Problem set:
(a) Using the description of the Fife railway video, answer each question in a few words, marking your answers (i), (ii) and (iii):
(i) Who took the colour film that the video was transferred from?
(ii) Until when did the closed lines and stations exist?
(iii) Where were the British Aluminium Works located?
(b) Decide whether each statement agrees with the description of the Fife railway video. Answer yes or no, mark your answers (i), (ii) and (iii), and quote the words from the description that decide each one.
(i) The video was transferred from black-and-white film.
(ii) The programme includes shots of 'Clayton' diesel locomotives.
(iii) The footage of the St. Andrews to Thornton Junction coast route shows only steam power.
(c) Write the next part of the description of the Fife railway video, picking up after its final sentence.

Reading passage:
[start]

This comprehensive video record, transferred from colour film taken by local cameramen looks at some of the long closed lines and stations which formed part of the intricate Fife network, and which existed until the early 1970's.

Filmed in a wide variety of locations, the programme features many of what were the 'standard' steam types found in Fife at that time. These include Class A4, A3, B1 V2 J36, J38 and WD's, plus early diesel railcars and shots of the short lived 'Clayton' diesel locomotives.

Industrial steam at work on the Wemyss Private Railway and the British Aluminium Works at Burntisland, plus rare footage of the St. Andrews to Thornton Junction coast route, with steam and diesel power, combine to provide a vivid reminder of long forgotten scenes.

[end]

Data excerpt:
[start]

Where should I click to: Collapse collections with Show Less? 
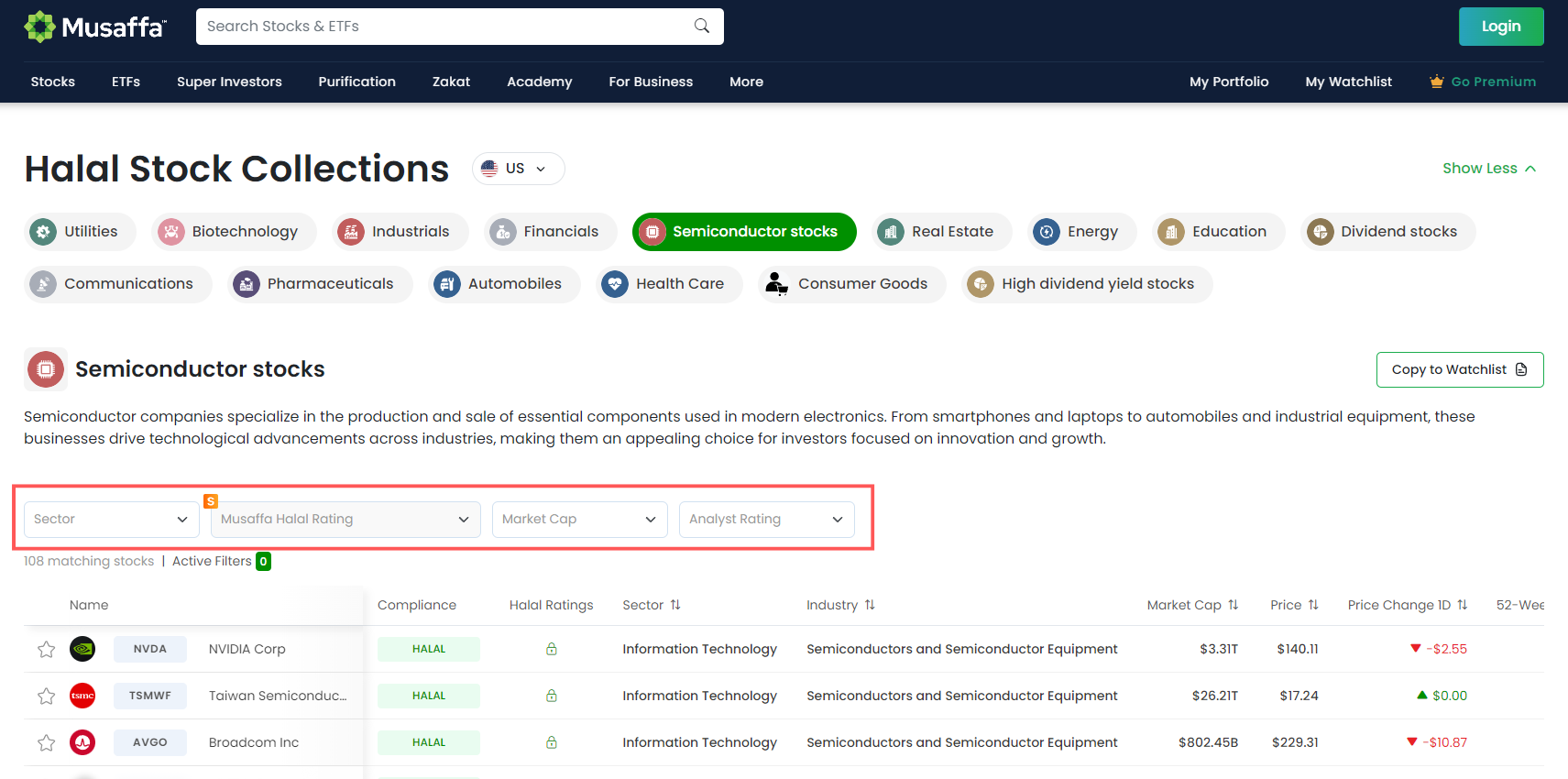pyautogui.click(x=1488, y=169)
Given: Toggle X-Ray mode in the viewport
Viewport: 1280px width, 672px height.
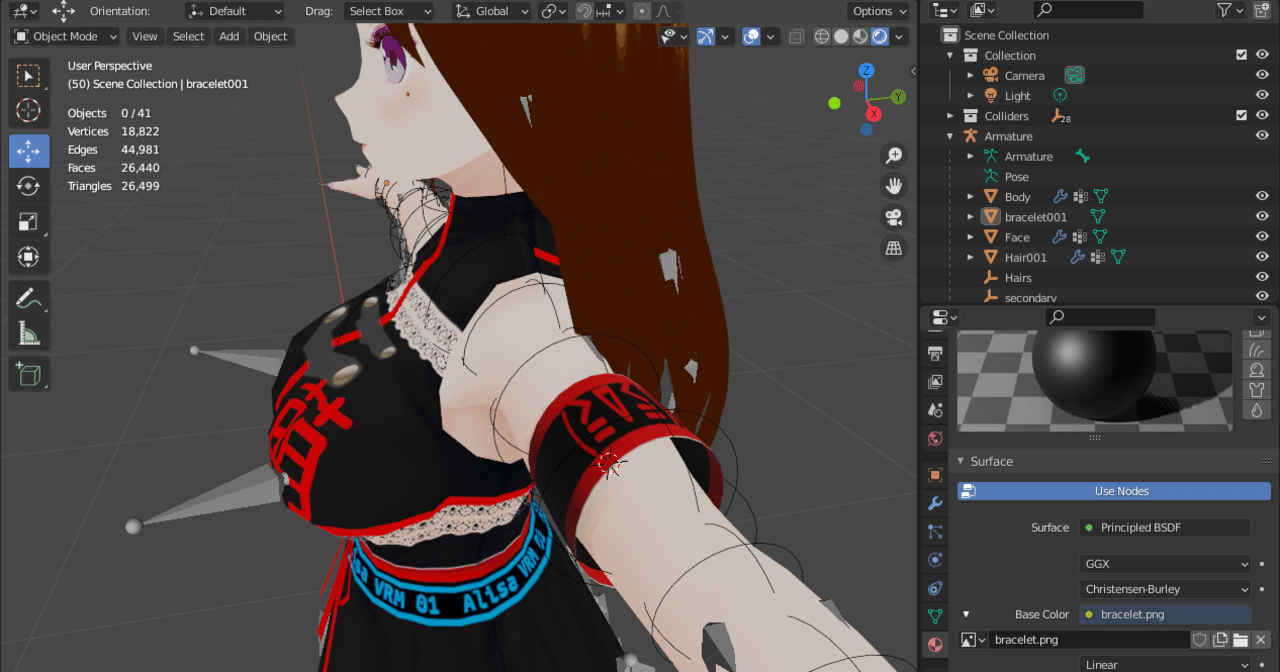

[end]

Responses:
(a)
(i) Local cameramen.
(ii) Until the early 1970's.
(iii) At Burntisland.

(b)
(i) No: "transferred from colour film taken by local cameramen"
(ii) Yes: "shots of the short lived 'Clayton' diesel locomotives"
(iii) No: "with steam and diesel power"

(c)
The programme includes:
Thornton Junction Station and Engine shed
Wemyss Private Railway
Dysart Station and the 'Dubby Shunt'
Lochty Private Railway
Lochmuir Signalbox
Wormit Station and Tay Bridge
The Leslie Branch
St. Andrews to Kilconquhar via Crail
Guard Bridge and crossing River Eden

Running time 57 minutes.

Another video worth keeping your eye out for is:

Auld Fife
Nostalgia at it's very best.
This is the Fife of Yesteryear as captured by the pioneering cine-photographers of the past who, with their hand cranked and clockwork cameras, captured life as it used to be for our forebearers.

From the vaults of the Scottish Film and Television Archive come the flickering images of long gone industries, much loved buildings and the simple pleasures of domisticity at a time when life seemed to pass more slowly.

Nostalgia doesn't come better than this.

Presented by David Waterton-Anderson.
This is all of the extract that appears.